次を予測して文章を提案してくれるスマートコンポーズ機能

Gmail の実験機能の一つに、スマートコンポーズ(Smart Compose)という機能があり、Gmail の言語設定を英語にした上で設定でオンにすると使えるようになります。

この機能は、途中まで入力した文章を基に、全文を予測してグレーの文字で提案してくれるという機能です。

日ごろから日本語入力でIMEを使っている我々にしてみれば、入力時にある程度先を提案してくれる(たとえば、「おは」と書いたら「おはようございます」が候補に出る)のは英語圏の人たちよりもなじみ深い仕組みかと思います。Gmail の Smart Compose は、それを文の終わりまで拡張したようなものになります。

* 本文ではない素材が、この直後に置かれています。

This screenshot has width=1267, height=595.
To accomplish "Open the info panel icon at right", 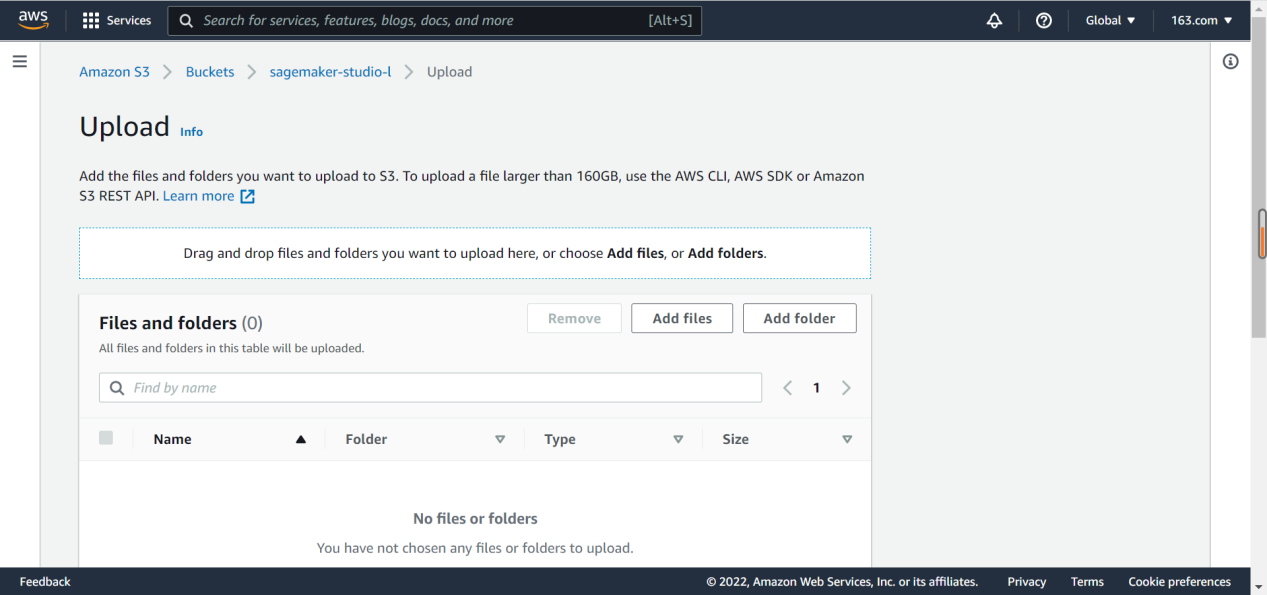I will [x=1231, y=62].
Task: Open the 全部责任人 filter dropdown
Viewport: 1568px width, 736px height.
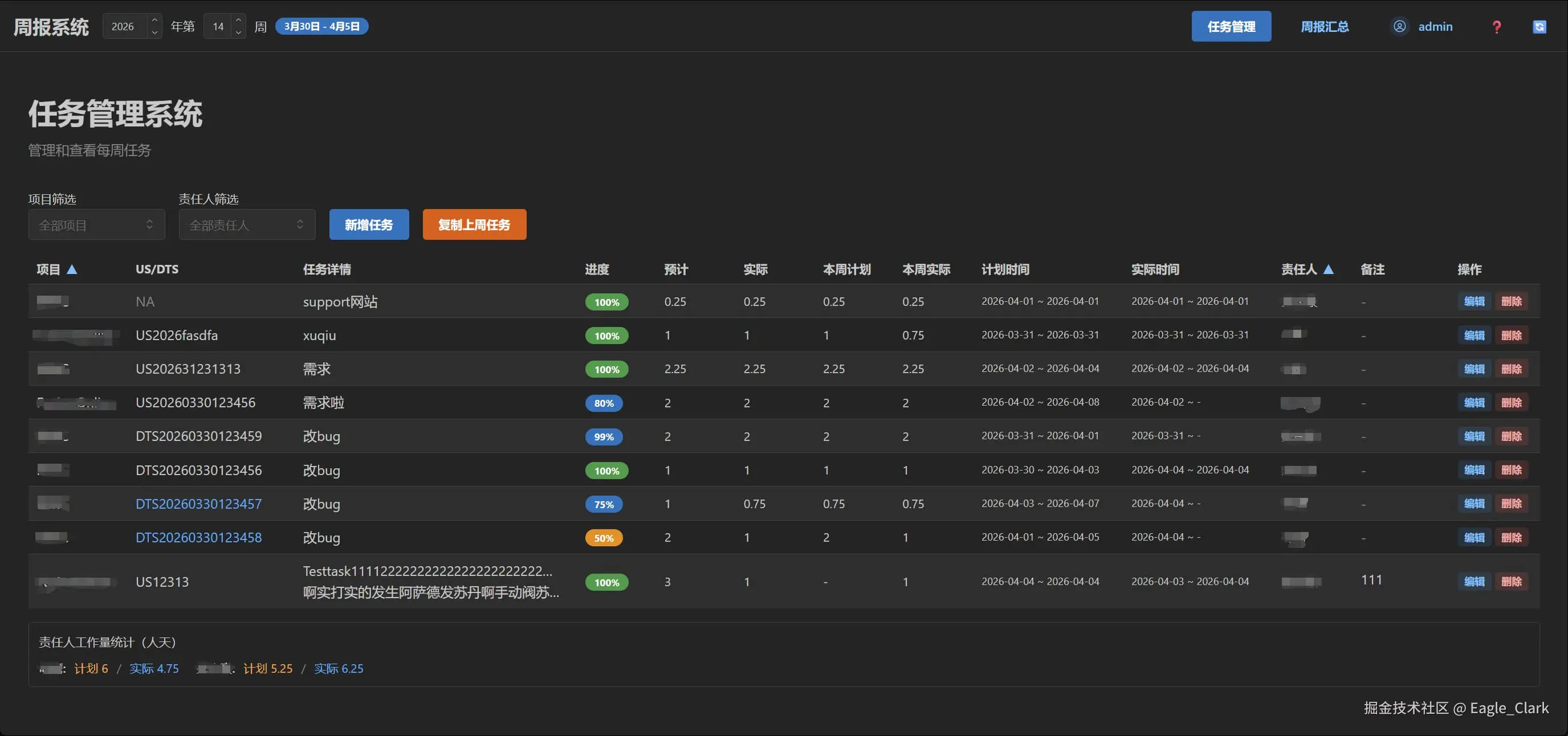Action: click(x=247, y=225)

実験機能でオンにしないと使えないとはいえ、Gmail から送られるメッセージの11% でこの機能がオンにされているということで、英語圏のヘビーユーザーは結構使っているのかもしれません。

データ学習から提案される ‘he’ や ‘she’ のバイアス

ところが、Gmail の担当チームは、このサジェストが ‘he’ や ‘she’ といった三人称の人称代名詞を、既存データのバイアスに影響されて選んでしまうことに気づいてしまったそう。

「私は来週投資家に会うつもりだ。君も…」 と書こうとすると「…に会うかい?」と、必ず「彼」が出てきたというのです(「投資家」の場合)。

Google が持っている膨大な文章データから自動生成するとそうなる、ということで、特定の職業の性別を男女どちらかに推定しまうことに Google 自体の罪があるわけではありません。多くの人々が内包しているバイアスなのでしょう。

しかし、このようなサジェスト機能をみなが使い続けると、サジェストがまた次に生み出される文章のバイアスを強化してしまう可能性がありますね。バイアスの無い she/he の提案が今は難しいと考えたチームは、さしあたりこのような提案になる場合は提案そのものをしないという決定を下したそうです。